Since the current market cap of Sync is roughly 8MM and circulating supply is roughly fixed at 134MM, we can assume that with each gradual increase in demand there will be a price increase in Sync, enabling the remaining supply to accommodate more dollar demand for CBonds. Simultaneously, the diminishing supply of Sync will cause the interest rates to drop (this is a feature of the interest rate formula) causing a decline in the demand for CBonds. This process should reach equilibrium around the point where the interest rates are no longer attractive (for example: at 60MM total supply the interest rate is expected to be roughly 20% APY). This means 74MM Syncs should roughly accommodate the 100MM demand, making the target price $1.3 per Sync (an x20 increase from the current price of 0.07 at time of writing). However since the process is gradual not all CBonds will be created equal. The first CBond owners will benefit from both a huge return on Sync (x20) plus significantly higher interest rates (around 80% APY currently). This creates a huge early bird advantage. The last to join will have to settle for lower interest rates (I estimate 20%-30%) and no capital gain on Sync (not to mention a potential loss). However, it is worth mentioning that unlike many other DeFi projects, the last to enter will not necessarily make a bad deal or become the bottom row of a pyramid scheme.
Scenario B: The demand for CBonds never picks up and Sync crashes even lower than it’s current 8MM cap.
Under this scenario, early adopters still get their lucrative APYs (in nominal Sync terms, since the interest rate is locked at the time of minting) but that may be offset by the decline in Sync price by the time of maturity (though it’s hard to imagine a drop from 8MM market cap will be that significant.). Still, there is the possibility of the project going completely bust, which will cause early CBond owners to lose an amount equal to the liquidity they provided on Uniswap.
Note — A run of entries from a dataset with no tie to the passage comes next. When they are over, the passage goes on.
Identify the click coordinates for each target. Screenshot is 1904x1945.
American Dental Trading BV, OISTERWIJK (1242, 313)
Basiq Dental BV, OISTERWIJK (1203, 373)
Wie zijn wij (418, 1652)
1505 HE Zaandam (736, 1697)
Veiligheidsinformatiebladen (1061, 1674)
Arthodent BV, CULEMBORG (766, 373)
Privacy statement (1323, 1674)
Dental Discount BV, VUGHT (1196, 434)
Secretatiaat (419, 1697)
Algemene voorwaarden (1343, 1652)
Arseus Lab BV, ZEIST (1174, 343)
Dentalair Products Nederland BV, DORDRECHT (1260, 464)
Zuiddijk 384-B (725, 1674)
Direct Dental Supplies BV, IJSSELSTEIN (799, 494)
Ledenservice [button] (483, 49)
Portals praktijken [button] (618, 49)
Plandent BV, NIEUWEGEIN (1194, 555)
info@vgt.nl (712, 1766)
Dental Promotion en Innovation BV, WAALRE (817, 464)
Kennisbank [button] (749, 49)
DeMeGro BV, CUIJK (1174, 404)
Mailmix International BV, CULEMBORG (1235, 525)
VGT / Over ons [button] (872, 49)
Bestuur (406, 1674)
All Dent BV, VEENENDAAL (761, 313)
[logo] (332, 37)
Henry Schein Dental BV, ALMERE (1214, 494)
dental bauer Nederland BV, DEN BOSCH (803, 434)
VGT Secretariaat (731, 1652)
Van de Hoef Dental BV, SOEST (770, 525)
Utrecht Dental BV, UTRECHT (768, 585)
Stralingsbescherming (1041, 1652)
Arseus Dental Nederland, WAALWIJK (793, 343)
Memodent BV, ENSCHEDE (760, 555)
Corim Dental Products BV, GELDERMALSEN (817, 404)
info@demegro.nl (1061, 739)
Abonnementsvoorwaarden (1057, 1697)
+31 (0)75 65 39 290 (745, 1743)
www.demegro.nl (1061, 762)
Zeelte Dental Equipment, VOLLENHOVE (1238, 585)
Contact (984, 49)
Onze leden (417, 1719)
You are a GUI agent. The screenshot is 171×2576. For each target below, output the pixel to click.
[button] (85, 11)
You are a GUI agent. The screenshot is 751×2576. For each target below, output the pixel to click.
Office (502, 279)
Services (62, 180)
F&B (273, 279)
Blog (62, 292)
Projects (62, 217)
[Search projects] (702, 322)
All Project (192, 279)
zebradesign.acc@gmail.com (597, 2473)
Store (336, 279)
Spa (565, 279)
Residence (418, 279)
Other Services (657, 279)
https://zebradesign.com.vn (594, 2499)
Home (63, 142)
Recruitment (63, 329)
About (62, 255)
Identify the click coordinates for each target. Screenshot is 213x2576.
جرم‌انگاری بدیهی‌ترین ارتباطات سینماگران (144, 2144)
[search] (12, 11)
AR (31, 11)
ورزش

While it’s still early to determine weather or not CBonds are catching on or not, the following graph gives an indication of how things are going so far. It shows the number of CBonds minted each day from the project’s launch to the time of writing this article. If anything can be drawn from this graph, it’s that Sync is still far from showing signs of traction, and that the projects has it’s work cut out for it when it comes to marketing.
It is hard to estimate the future adoption of Sync. Currently it seems that the rate of CBond minting is highly correlated to Sync’s price. I believe the idea of CBonds is not bad, and hits a number of trendy topics all at once: (NFTs, fixed interest rate staking, re-liquidation of staked assets). What seems to be missing is a touch of marketing pizzazz or some more ‘to the moon’ energy from the team/community. Another thing that would help is better communication and house cleaning on part of the team (as an example I had to dig pretty deep to find out about the change in token inflation/total supply which is a pretty significant event). With some more exposure a little push in adoption can be enough to start a snowball that drives this project to the heights mentioned above (x20) or even beyond.